Stand-off between government and RBI not a good situation: S Gurumurthy : 16-11-2018

Ahead of a crucial board meeting of the Reserve Bank of India, member of its central board S Gurumurthy said the standoff between the government and the central bank was not a happy situation as he backed several relaxations sought by the government for easier flow of credit.

Gurumurthy favoured relaxing of prompt corrective action (PCA) framework for stressed banks and easier flow of credit to MSMEs which have been hit hard by demonetisation and GST. “The standoff between RBI and government is not a happy thing at all,” he said at an event here.

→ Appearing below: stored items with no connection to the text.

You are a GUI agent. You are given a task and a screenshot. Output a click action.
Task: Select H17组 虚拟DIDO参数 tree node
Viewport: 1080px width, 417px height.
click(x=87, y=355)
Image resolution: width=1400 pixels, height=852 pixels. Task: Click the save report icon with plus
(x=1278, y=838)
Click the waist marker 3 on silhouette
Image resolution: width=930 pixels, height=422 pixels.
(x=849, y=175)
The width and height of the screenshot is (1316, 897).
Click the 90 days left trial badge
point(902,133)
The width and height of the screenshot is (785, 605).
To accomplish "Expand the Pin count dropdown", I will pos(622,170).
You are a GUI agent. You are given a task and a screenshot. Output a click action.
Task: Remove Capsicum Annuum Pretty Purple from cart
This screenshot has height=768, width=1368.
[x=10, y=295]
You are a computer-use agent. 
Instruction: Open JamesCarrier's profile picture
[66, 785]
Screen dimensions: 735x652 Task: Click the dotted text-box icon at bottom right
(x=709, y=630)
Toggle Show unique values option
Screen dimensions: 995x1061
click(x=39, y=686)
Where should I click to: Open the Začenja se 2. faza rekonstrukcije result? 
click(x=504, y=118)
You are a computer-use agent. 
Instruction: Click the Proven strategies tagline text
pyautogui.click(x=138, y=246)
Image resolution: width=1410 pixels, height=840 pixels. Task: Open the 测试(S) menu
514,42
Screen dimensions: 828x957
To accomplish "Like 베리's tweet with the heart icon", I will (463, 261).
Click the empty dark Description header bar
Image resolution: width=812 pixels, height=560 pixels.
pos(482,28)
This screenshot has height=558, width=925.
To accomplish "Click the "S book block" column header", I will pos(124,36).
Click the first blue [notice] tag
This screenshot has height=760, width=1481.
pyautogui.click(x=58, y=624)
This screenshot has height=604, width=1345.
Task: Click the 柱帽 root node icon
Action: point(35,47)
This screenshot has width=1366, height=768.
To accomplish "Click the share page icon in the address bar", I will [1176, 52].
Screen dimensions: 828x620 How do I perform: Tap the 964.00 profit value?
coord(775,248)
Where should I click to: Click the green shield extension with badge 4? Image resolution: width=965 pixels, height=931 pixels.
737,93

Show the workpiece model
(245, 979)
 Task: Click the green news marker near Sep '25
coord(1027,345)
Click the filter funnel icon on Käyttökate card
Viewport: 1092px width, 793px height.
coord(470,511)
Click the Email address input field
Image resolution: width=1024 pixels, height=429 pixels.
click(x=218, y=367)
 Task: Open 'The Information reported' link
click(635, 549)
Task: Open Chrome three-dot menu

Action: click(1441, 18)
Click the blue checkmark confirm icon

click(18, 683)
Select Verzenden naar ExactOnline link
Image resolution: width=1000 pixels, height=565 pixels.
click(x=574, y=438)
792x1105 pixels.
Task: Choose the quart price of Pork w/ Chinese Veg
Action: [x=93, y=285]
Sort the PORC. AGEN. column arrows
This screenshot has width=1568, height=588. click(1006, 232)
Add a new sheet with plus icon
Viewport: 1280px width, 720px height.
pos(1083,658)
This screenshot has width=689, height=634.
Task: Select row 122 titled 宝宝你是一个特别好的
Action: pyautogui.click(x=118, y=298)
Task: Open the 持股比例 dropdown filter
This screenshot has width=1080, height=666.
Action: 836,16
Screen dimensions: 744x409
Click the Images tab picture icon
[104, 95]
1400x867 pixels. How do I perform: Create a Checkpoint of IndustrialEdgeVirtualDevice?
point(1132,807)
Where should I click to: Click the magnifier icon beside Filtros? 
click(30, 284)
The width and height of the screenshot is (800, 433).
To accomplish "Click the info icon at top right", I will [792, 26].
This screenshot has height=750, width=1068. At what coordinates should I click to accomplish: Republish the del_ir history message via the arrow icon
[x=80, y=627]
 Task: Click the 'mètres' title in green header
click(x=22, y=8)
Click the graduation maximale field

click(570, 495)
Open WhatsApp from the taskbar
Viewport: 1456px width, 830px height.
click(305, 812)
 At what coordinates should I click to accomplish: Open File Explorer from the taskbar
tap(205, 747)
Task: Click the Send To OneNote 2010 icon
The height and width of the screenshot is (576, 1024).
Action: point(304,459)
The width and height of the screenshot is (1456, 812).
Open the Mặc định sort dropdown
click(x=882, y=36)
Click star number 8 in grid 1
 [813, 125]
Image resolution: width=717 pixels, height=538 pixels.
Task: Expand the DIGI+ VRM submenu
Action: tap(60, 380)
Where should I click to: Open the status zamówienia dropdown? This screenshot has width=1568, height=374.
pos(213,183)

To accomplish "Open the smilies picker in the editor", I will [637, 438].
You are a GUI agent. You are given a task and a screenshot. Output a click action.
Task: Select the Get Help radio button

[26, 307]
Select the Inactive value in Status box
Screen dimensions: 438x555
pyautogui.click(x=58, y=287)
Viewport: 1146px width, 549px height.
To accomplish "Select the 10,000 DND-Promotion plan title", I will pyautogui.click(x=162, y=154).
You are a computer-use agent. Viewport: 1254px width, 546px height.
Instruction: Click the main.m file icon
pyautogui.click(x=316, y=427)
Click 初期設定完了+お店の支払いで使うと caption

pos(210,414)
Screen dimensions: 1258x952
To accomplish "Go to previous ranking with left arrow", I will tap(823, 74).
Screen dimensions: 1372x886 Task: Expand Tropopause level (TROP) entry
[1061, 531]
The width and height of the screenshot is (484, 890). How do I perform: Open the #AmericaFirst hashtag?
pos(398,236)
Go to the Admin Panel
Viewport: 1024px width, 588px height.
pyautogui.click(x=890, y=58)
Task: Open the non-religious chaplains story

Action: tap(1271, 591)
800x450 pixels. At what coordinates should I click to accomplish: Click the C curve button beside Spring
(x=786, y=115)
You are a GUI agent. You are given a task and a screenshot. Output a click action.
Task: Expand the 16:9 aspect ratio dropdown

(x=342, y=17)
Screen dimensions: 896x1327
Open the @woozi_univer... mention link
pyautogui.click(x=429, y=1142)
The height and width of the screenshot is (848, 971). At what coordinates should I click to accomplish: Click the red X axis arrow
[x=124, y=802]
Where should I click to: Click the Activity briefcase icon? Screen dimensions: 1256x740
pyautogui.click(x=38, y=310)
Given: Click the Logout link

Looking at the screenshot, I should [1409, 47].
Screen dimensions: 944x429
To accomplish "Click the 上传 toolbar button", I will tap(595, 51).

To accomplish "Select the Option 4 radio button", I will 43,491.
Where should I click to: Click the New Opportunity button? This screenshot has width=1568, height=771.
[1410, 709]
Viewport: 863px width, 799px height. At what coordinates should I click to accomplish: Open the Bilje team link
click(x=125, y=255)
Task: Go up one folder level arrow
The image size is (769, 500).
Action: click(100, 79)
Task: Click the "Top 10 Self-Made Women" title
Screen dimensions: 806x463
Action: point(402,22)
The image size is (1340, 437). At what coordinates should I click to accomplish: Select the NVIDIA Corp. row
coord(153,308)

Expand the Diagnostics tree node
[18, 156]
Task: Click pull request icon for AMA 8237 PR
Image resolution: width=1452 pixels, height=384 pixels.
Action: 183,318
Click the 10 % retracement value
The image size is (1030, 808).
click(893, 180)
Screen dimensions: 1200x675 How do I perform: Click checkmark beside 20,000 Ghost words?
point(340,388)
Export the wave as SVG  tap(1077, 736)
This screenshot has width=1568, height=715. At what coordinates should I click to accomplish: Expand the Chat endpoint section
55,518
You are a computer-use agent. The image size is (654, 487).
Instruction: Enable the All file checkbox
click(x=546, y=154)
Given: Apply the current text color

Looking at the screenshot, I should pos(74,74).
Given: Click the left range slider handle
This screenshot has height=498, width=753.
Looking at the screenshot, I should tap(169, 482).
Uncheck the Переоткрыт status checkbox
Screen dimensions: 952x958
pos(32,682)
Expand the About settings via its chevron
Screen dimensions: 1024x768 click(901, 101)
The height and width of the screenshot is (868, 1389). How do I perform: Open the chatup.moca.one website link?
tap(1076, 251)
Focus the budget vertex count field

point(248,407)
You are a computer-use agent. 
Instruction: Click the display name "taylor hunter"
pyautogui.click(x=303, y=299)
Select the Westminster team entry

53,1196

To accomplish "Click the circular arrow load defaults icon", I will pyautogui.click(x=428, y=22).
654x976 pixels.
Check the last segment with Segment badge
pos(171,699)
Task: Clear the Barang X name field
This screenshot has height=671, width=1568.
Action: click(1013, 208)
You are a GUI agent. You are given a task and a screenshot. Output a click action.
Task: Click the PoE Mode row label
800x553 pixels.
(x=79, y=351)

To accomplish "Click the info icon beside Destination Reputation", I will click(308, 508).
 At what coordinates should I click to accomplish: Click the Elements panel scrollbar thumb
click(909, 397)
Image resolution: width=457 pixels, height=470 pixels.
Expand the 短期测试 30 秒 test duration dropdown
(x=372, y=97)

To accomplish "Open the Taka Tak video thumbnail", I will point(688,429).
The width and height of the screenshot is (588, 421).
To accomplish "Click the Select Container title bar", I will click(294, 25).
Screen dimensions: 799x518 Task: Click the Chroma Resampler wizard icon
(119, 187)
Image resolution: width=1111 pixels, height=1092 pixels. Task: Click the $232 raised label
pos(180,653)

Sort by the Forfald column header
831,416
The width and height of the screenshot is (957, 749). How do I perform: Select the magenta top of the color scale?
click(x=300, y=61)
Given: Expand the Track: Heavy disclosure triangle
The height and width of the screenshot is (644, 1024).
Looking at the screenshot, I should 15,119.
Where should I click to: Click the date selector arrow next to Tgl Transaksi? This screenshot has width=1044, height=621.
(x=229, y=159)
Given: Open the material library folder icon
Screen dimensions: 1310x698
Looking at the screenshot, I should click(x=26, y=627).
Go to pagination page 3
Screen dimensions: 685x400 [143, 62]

As many as 11 loss-making state-run banks are under the PCA facing numerous business constraints that RBI feels will allow them to gain health, but the government feels the central bank has reduced credit flow to the industry and would hurt economic growth.

India, he said, is a bank-driven economy and “if you restrict the banks, you are restricting the economy”.

ET had reported earlier this month that this was one of the nearly dozen issues raised by the government for discussion with the RBI under section 7 of the RBI Act.

RBI board is scheduled to meet on November 19 to consider these issues. Terming revision in PCA norms a matter of dispute, Gurumurthy said: “If capital adequacy is the only ground, then much of this problem won’t be there. But there is capital adequacy plus grounds on which this issue is there. That is the matter of dispute between the government and RBI.”

He also raised the other contentious issue of RBI’s reserves saying most central banks don’t have reserves like the RBI holds. “As my understanding goes, the government is only asking for a formulation of a policy as to how much reserve the central bank must have.”

Gurumurthy, who is co-convener of Swadeshi Jagran Manch, an RSS affiliate, said providing for non-performing assets at one go is a problem and that bank recapitalisation can even be done by recap bonds.

“Government of India can issue recap bonds and say after the banks are recapitalised they will issue shares,” he said. He also raised the issue of adoption of Basel III norms. “Because some people think the IMF feels happy if we have 9% capital. We create problems for ourselves where problems do not exists”.

Terming demonetisation a corrective measure and GST a reformative one, he said the two steps hurt micro, small and medium enterprises the most. “We need proper discourse in Delhi because that’s where the action is”. Gurumurthy said the country has been following an “utterly wrong import policy” of having capital goods import exceeding oil imports.

“We need to go in for heavy import restrictions. We have got to cut down the current account deficit and trade deficit in the next one year,” he said.

Dollar-rupee relationship is working against rupee for the last several decades he said, adding now we are moving towards Yen.